Jonathan Derbyshire enjoys a fresh look at Bertrand Russell
Some time during the First World War, Bertrand Russell met a philosopher named Petronievic. Russell was anxious to get first-hand news of the Serbian retreat from the Germans. Unfortunately, his interlocutor was more concerned with defending a thesis about higher geometry. The conversation continued for a short while before Russell gave up, concluding that Petronievic simply wasn't interested in discussing 'anything so trivial as the Great War'. Russell himself had once loved perfection in logic more than life, of course. There was cold comfort to be derived, he found, from the beauty of a realm of abstract objects distinct from the world of practical affairs. But after the outbreak of war in 1914, the everyday world pressed in on the philosopher to such an extent that social and political questions became his main preoccupation, and remained so for the rest of his life. Russell thought of himself as a "nonsupernatural Faust for whom Mephistopheles was represented by the Great War." The switch of emphasis was such that, in the words of his biographer Ray Monk, Russell became "famous, not for his philosophy, but for his politics".

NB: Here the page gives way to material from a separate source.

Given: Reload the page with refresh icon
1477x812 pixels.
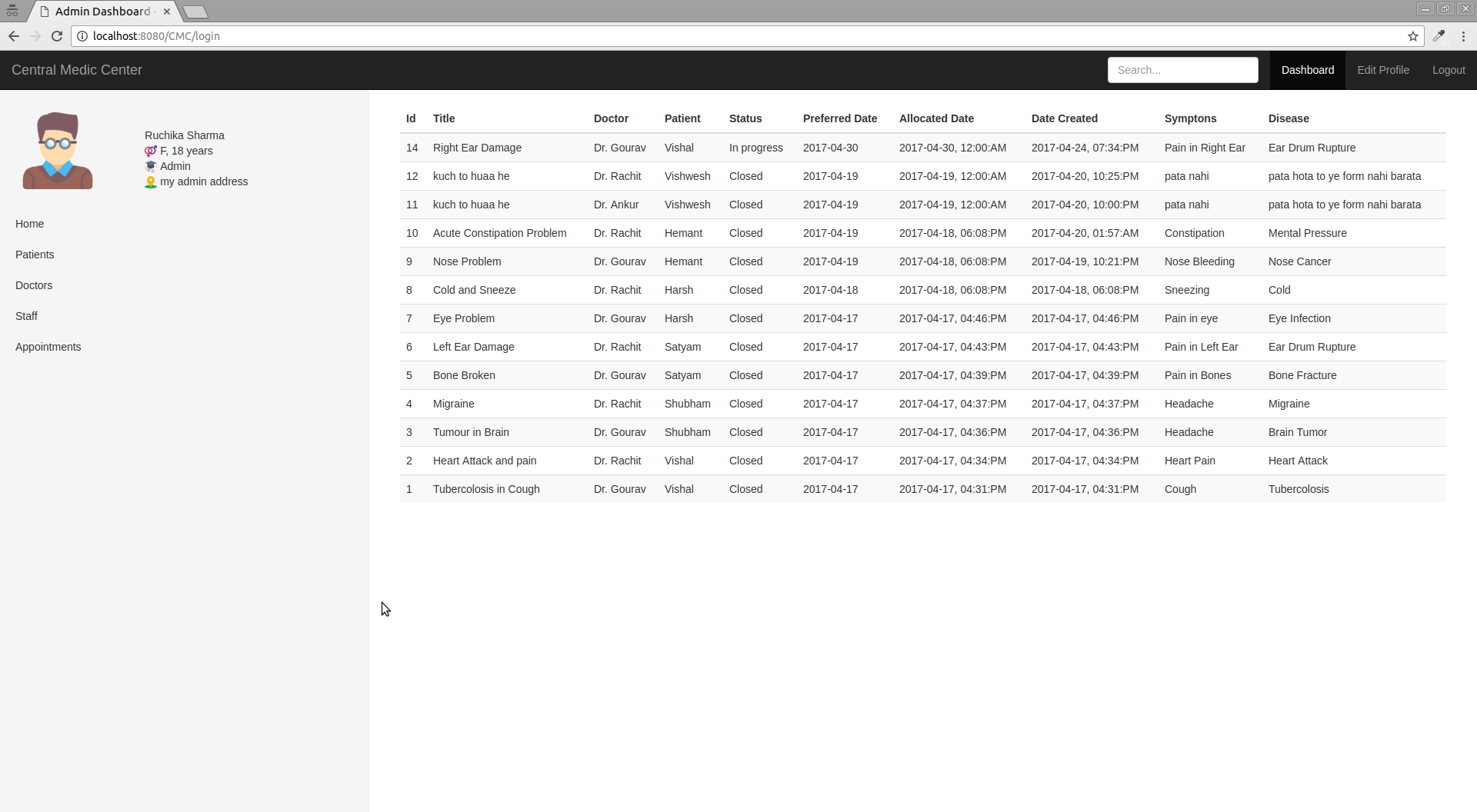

These six volumes, each of which has been repackaged with a preface by a contemporary thinker, belong to Russell's 'public years'. They are specimens of the 'new kind of book' that he began to write once he gave up his lectureship at Trinity College, Cambridge. Now it is not quite right to say, as Monk does, that they contain no philosophy at all. It is the case, however, that they are the product of a profound disillusionment on Russell's part with the idea that philosophy, in its most abstract branches, gives us access to eternal truths laid up in some Platonic heaven or other. As a means of satisfying the 'impulse towards religious belief', philosophy was now a disappointment to Russell. But as a "clarifier", he says, "I have found it quite the opposite."

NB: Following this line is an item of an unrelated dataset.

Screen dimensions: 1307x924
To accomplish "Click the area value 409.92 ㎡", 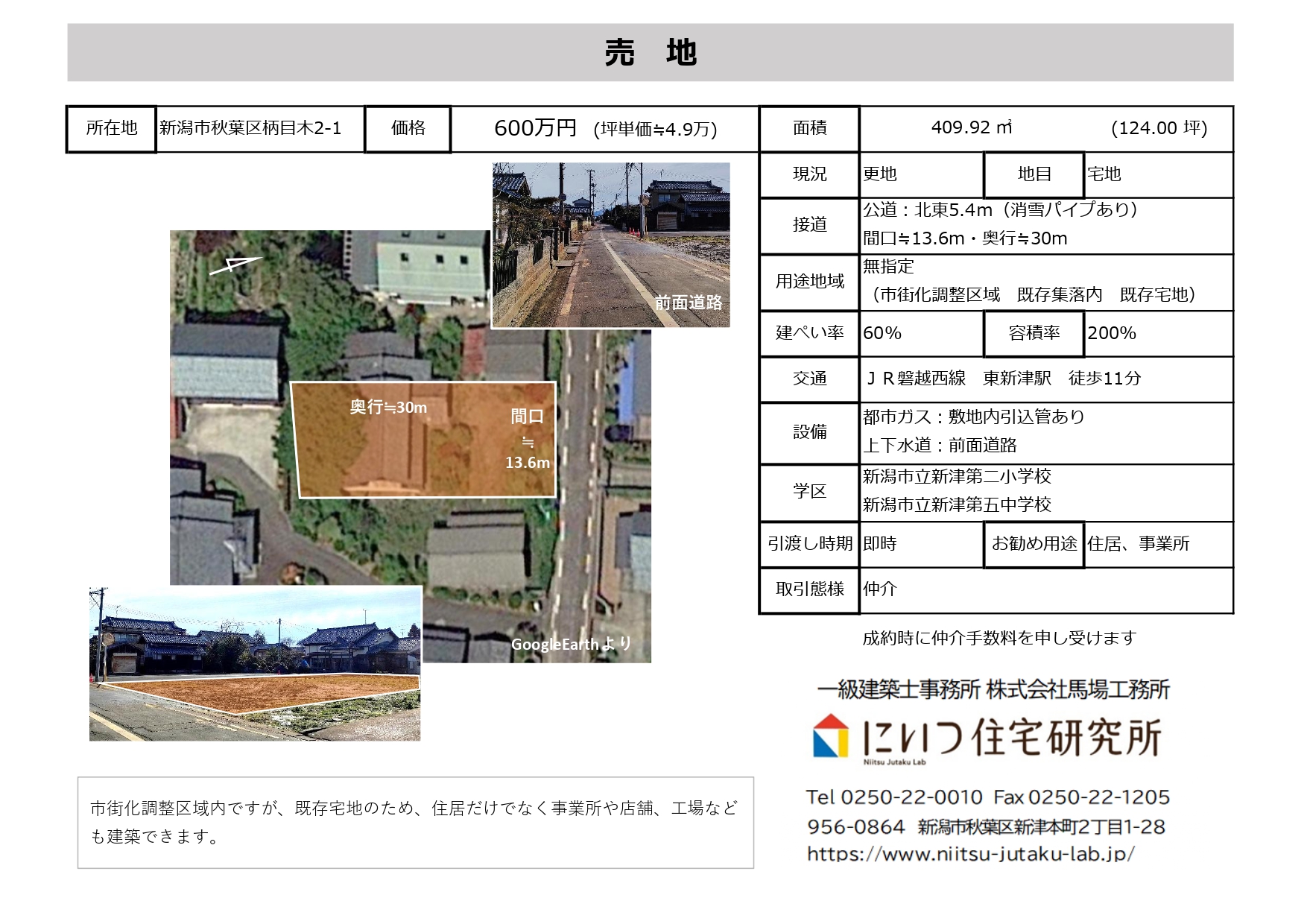I will (971, 127).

As Alan Ryan and John Gray make clear in their prefaces, this new conception of philosophy as providing the standards by which the beliefs of ordinary men are tested and clarified is central to the standpoint which Russell calls "rational scepticism", and which is best represented here by the Sceptical Essays, Why I am not a Christian and What I Believe. Russell follows Hume in holding that many of our beliefs are uncertain, not least those having to do with causality and induction, which continue to constitute a kind of 'scandal' for human reason. (It should be added that, like Hume, Russell is a master of discursive English prose.) The ordinary man would do well to suspend judgment on those beliefs for which the experts can find "no sufficient grounds for a positive opinion" Russell hopes that a rational defence of our belief that the sun will rise tomorrow will be forthcoming, but does not accept that a convincing proof has yet been offered. The widespread adoption of such sceptical habits of mind, Russell quite reasonably predicts, will "tend to diminish the incomes of clairvoyants, bookmakers [and] bishops", all of whom make their living out of the irrational hopes of others.

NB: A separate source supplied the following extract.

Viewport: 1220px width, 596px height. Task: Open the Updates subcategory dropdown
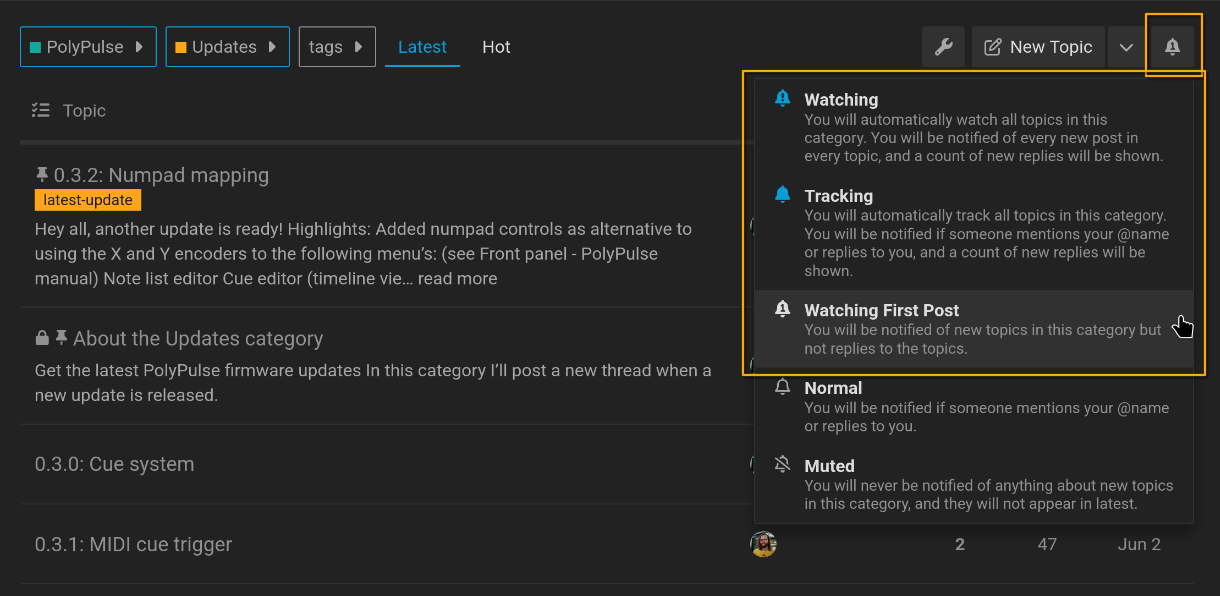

Russell also follows Hume in thinking that passions and desires are the wellspring of human behaviour. Only the acting out of a kind of destructive passion or rage could explain the slaughter of the Great War. The problem with this view is not that it might be false, but that it is inconsistent with Russell's utopian commitment to rational reform and his view that the passionately held opinions for which people are prepared to fight and die could ultimately be set aside. This tension, rather than some putative abandonment of philosophy altogether, perhaps explains the dissatisfaction some readers have felt with these essays and pamphlets. It may be, therefore, that Russell's most enduring lesson is one he would have preferred to downplay: that the "extent to which beliefs are based upon evidence is very much less than believers suppose." This is a recognition which is as corrosive of the hopes of the pacifist as it is of the dogmas and superstitions of the theist.